Bringing an end to the decades-old US-Cuba embargo is no longer just a noble but hopeless idea. Conditions have changed to the point where restoring normal economic ties would make for smart policy – and savvy politics. Even as Cubans recover from hurricanes Gustav and Ike, their desire to end the embargo remains strong. In rejecting a modest initial offer of US aid on Sept. 4, Cuban President Raúl Castro called instead for the whole enchilada of normalized economic relations. The United States is equally resolute in its nearly 50-year-old opposition to the socialist dictatorship. As simply put by the CATO Institute, Washington's chief rationale for the embargo has been to "compel a democratic transformation" in Cuba. Yet common ground exists. In broad terms, both sides want national security and economic opportunity. Now is the time to pursue those shared interests. Mutually beneficial opportunities in three areas – agricultural trade, energy development, and immigration – could provide the foundation for a postembargo relationship.

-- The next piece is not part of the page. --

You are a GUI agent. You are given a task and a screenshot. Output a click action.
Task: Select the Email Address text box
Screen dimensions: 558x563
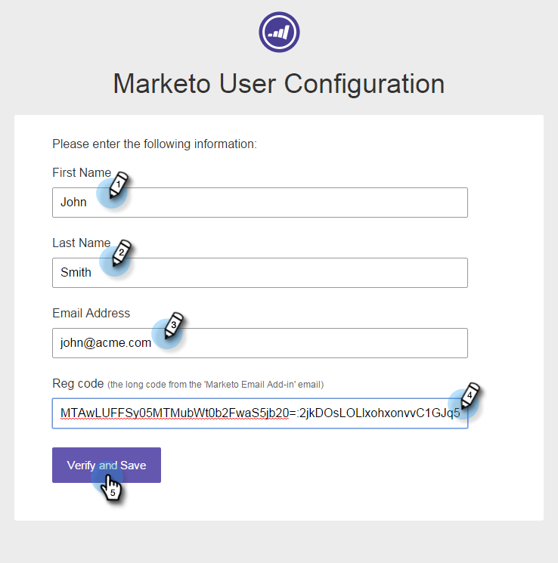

For years, US farmers have lobbied Congress – only somewhat successfully – to open Cuban markets, which are lucrative and feature low transportation costs. Both sides could realize benefits from greater liberalization: relaxed payment options for cash-strapped Cuba and the end of licenses and quotas for US farmers. Despite the embargo, the US is Cuba's largest supplier of food and its sixth-largest trading partner.


Plan-specific Link Turn: Critical Immigration 331



Immigration reform is no longer unpopular – Republicans know they need Hispanic support, and Obama does not have to spend political capital.
HIRSCH, 13

[Michael, chief correspondent for National Journal; “There’s No Such Thing as Political Capital”, 5/30, http://www.nationaljournal.com/magazine/there-s-no-such-thing-as-political-capital-20130207]


Meanwhile, the Republican members of the Senate’s so-called Gang of Eight are pushing hard for a new spirit of compromise on immigration reform, a sharp change after an election year in which the GOP standard-bearer declared he would make life so miserable for the 11 million illegal immigrants in the U.S. that they would “self-deport.” But this turnaround has very little to do with Obama’s personal influence—his political mandate, as it were. It has almost entirely to do with just two numbers: 71 and 27. That’s 71 percent for Obama, 27 percent for Mitt Romney, the breakdown of the Hispanic vote in the 2012 presidential election. Obama drove home his advantage by giving a speech on immigration reform on Jan. 29 at a Hispanic-dominated high school in Nevada, a swing state he won by a surprising 8 percentage points in November. But the movement on immigration has mainly come out of the Republican Party’s recent introspection, and the realization by its more thoughtful members, such as Sen. Marco Rubio of Florida and Gov. Bobby Jindal of Louisiana, that without such a shift the party may be facing demographic death in a country where the 2010 census showed, for the first time, that white births have fallen into the minority. It’s got nothing to do with Obama’s political capital or, indeed, Obama at all.